Murthwaite

SDB Popularity Ranking: 21944

Last name: Murthwaite

SDB Popularity ranking: 21944

This well known Northern surname is of Old Scandinavian origin, and is in most cases a locational surname deriving from one of the places called Smaithwaite in Cumberland, in Keswick and in Lamplugh, although there are also minor places in Westmorland and Northern Lancashire so called, which may have given rise to the modern surname. The name derives from the Old Norse "smar", small, with "thveit", meadow, piece of land; the latter element, with the Old Danish "thwet", is found most frequently in the north-west of England, where its meaning is generally "clearing in woodland, meadow-land, paddock or close". Many of the placenames with "thwait(e)" as a second element are late, such as the two Smallthwaites in Cumberland, neither recorded before 1611, but probably identical in origin to the earlier Smaithwaites.
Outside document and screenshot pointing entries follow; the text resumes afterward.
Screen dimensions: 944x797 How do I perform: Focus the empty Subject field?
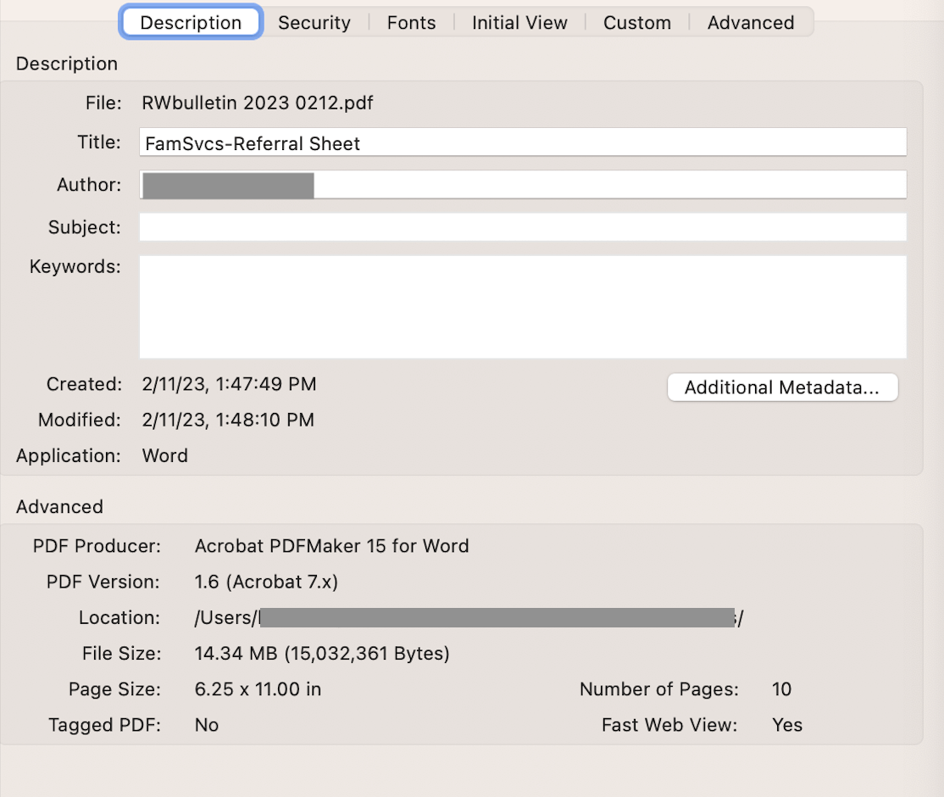click(523, 227)
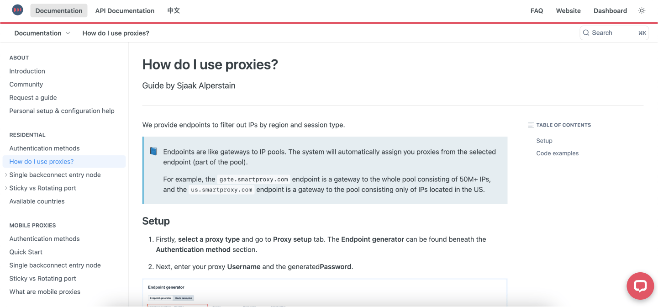Switch to the API Documentation tab
Screen dimensions: 658x307
pos(125,11)
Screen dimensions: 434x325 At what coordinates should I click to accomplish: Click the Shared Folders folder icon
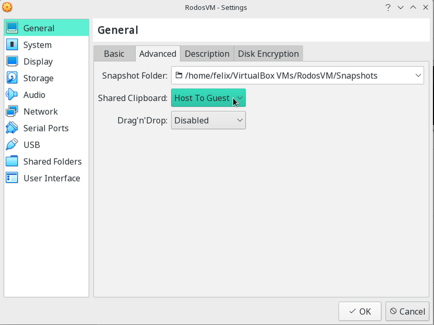tap(12, 161)
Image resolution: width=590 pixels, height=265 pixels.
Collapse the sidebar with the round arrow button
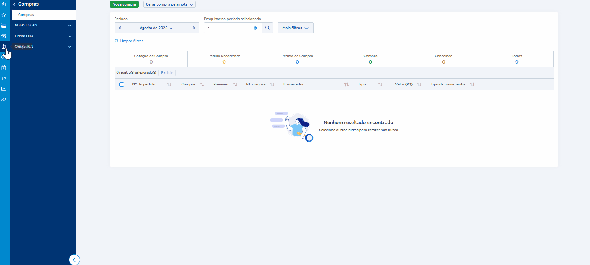click(74, 260)
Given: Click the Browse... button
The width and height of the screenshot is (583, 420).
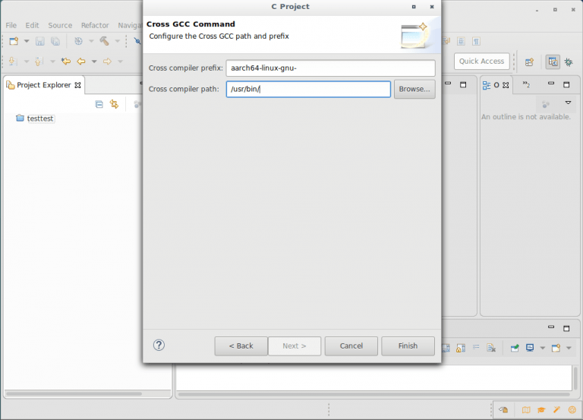Looking at the screenshot, I should click(x=414, y=89).
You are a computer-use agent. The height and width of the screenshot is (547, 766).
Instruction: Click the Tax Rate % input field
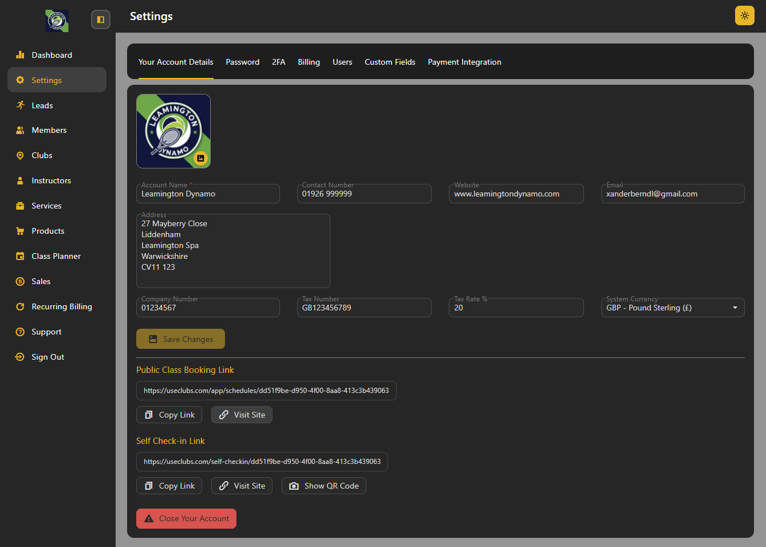(x=516, y=308)
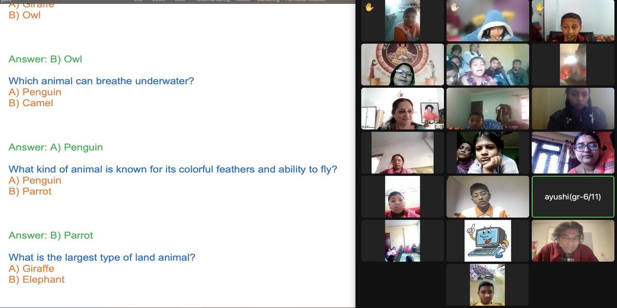Screen dimensions: 617x308
Task: Click the 'B) Elephant' option text
Action: 37,280
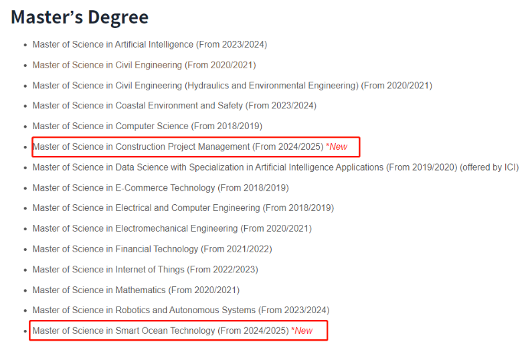Click the bullet point before the Artificial Intelligence program
This screenshot has width=532, height=352.
pos(25,45)
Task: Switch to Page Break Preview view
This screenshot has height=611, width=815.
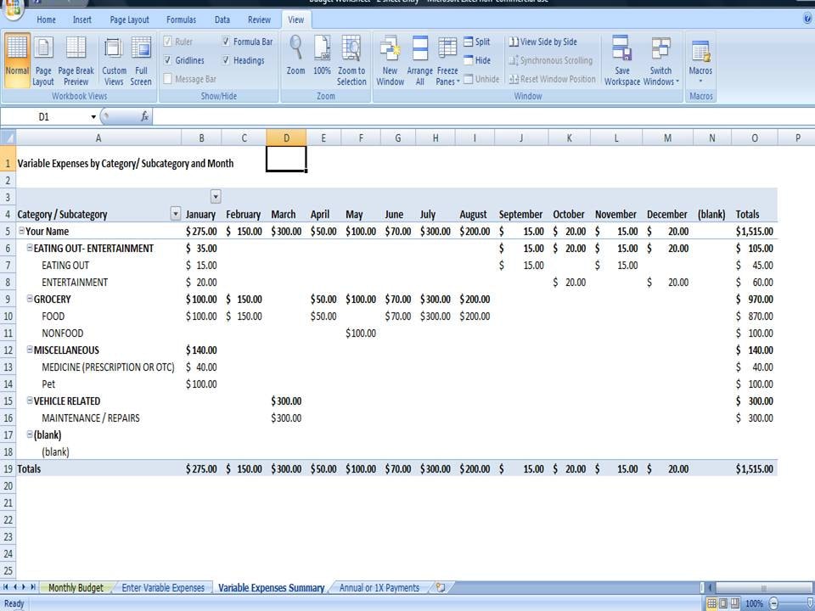Action: [76, 59]
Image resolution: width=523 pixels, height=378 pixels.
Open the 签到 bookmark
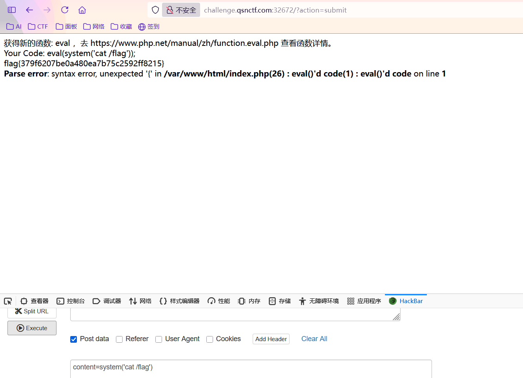149,27
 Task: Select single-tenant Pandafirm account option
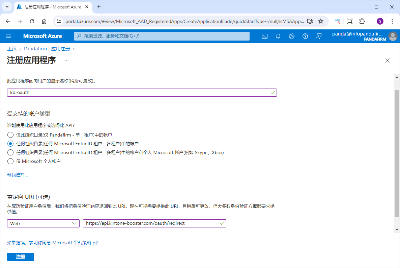[10, 135]
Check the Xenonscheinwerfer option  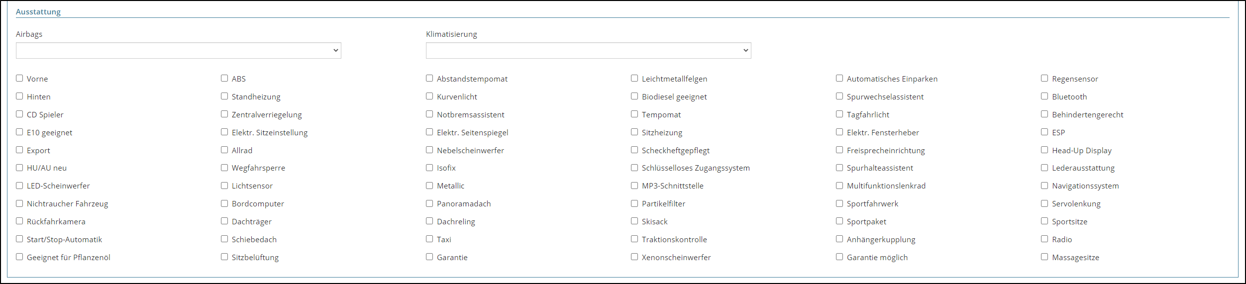[x=634, y=257]
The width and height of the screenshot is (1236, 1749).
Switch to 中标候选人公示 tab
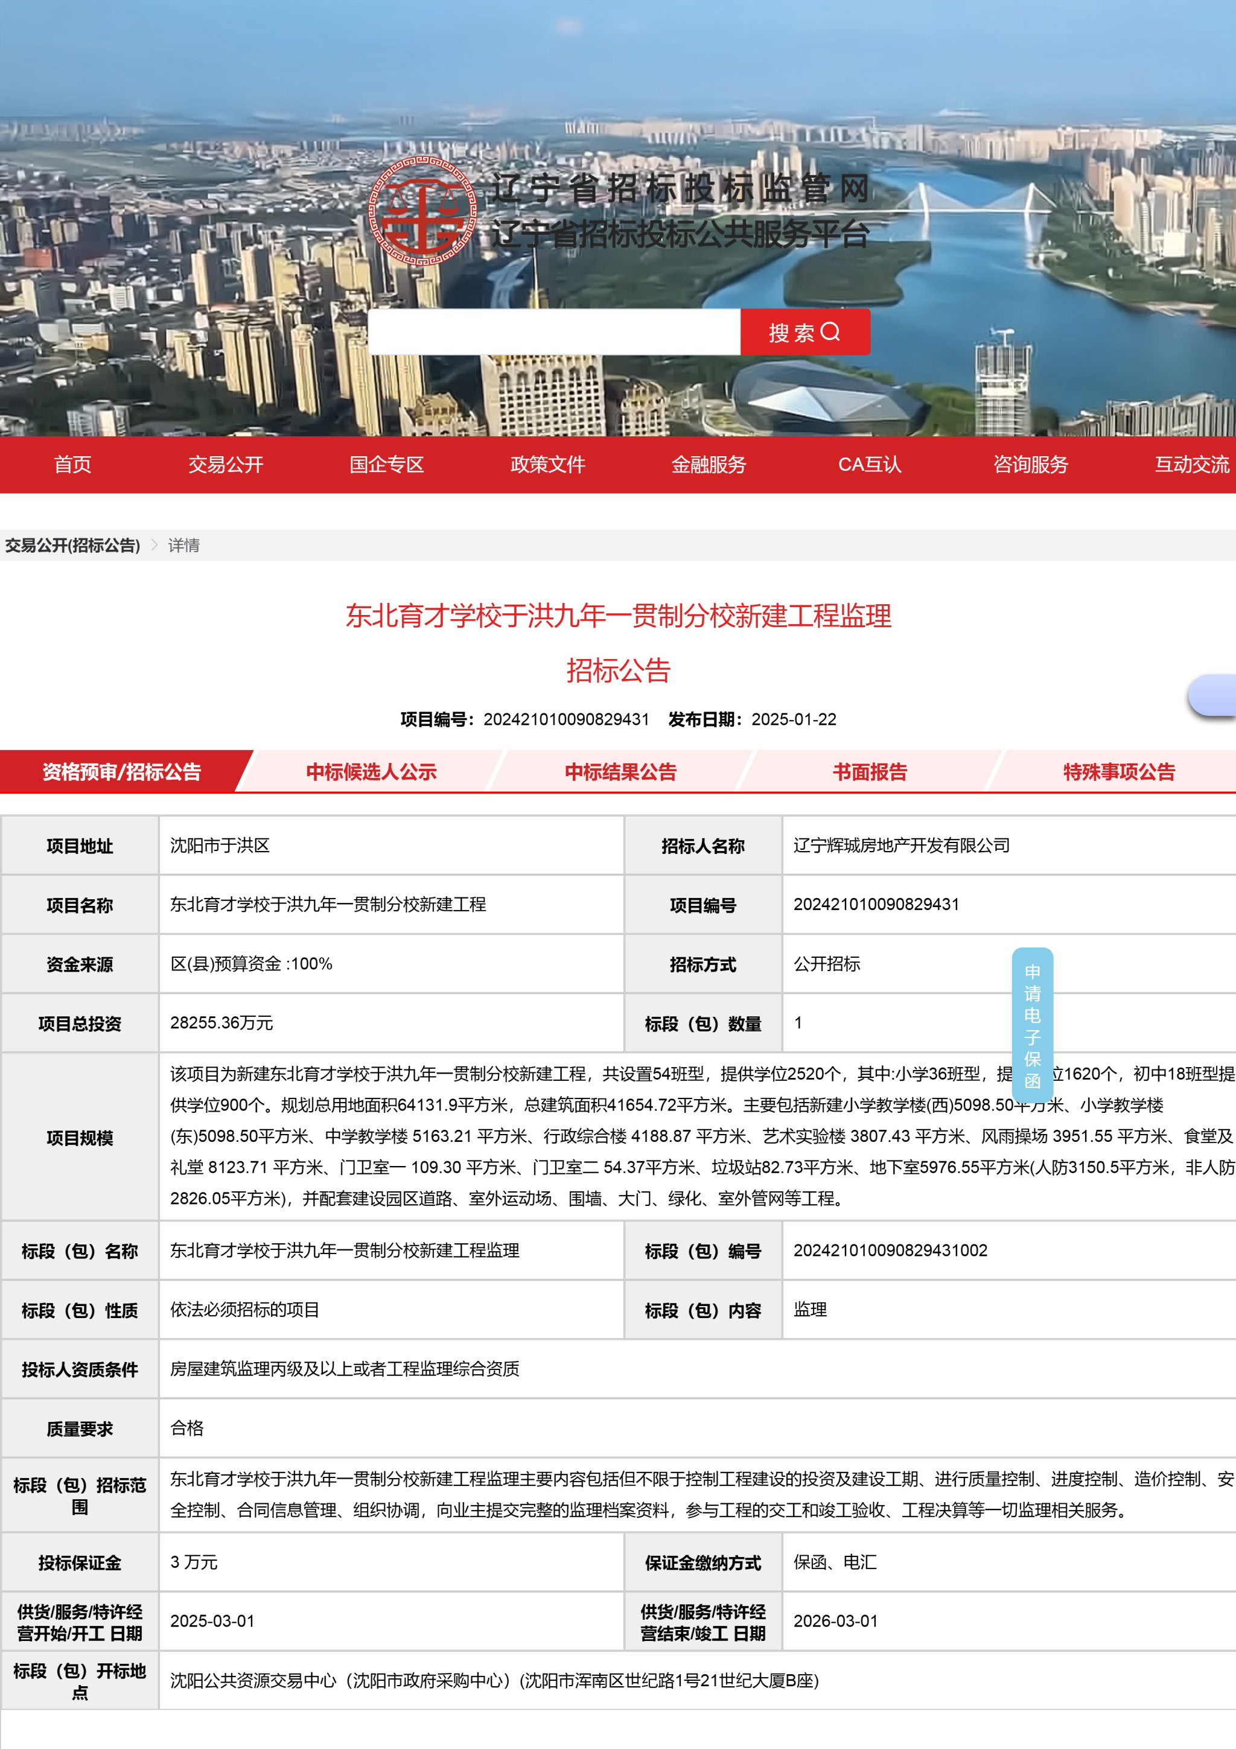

The surname has a number of modern forms, ranging from Smurthwaite and Smorthwaite to Smorfit, Smurfit and Smallthwaite, and the name development includes: Smirthwait (1562, Durham); Smaytwhat (1563, Cumberland); Smartwhat (1505, Durham); and Smorthwhat (1632, Lancashire). Recordings from Church Registers include: the marriage of Dorothy Smurthwaite and Richard Morgin in Gainford, County Durham, on October 21st 1604, and the marriage of Thomas Smurthwaite and Janet Calvert at Crosthwaite, Cumberland, on April 22nd 1657. The first recorded spelling of the family name is shown to be that of Henry de Smethwayt, which was dated 1285, witness in the "Assize Court Rolls of Lancashire", during the reign of King Edward 1, known as "The Hammer of the Scots", 1272 - 1307. Surnames became necessary when governments introduced personal taxation. In England this was known as Poll Tax. Throughout the centuries, surnames in every country have continued to "develop" often leading to astonishing variants of the original spelling.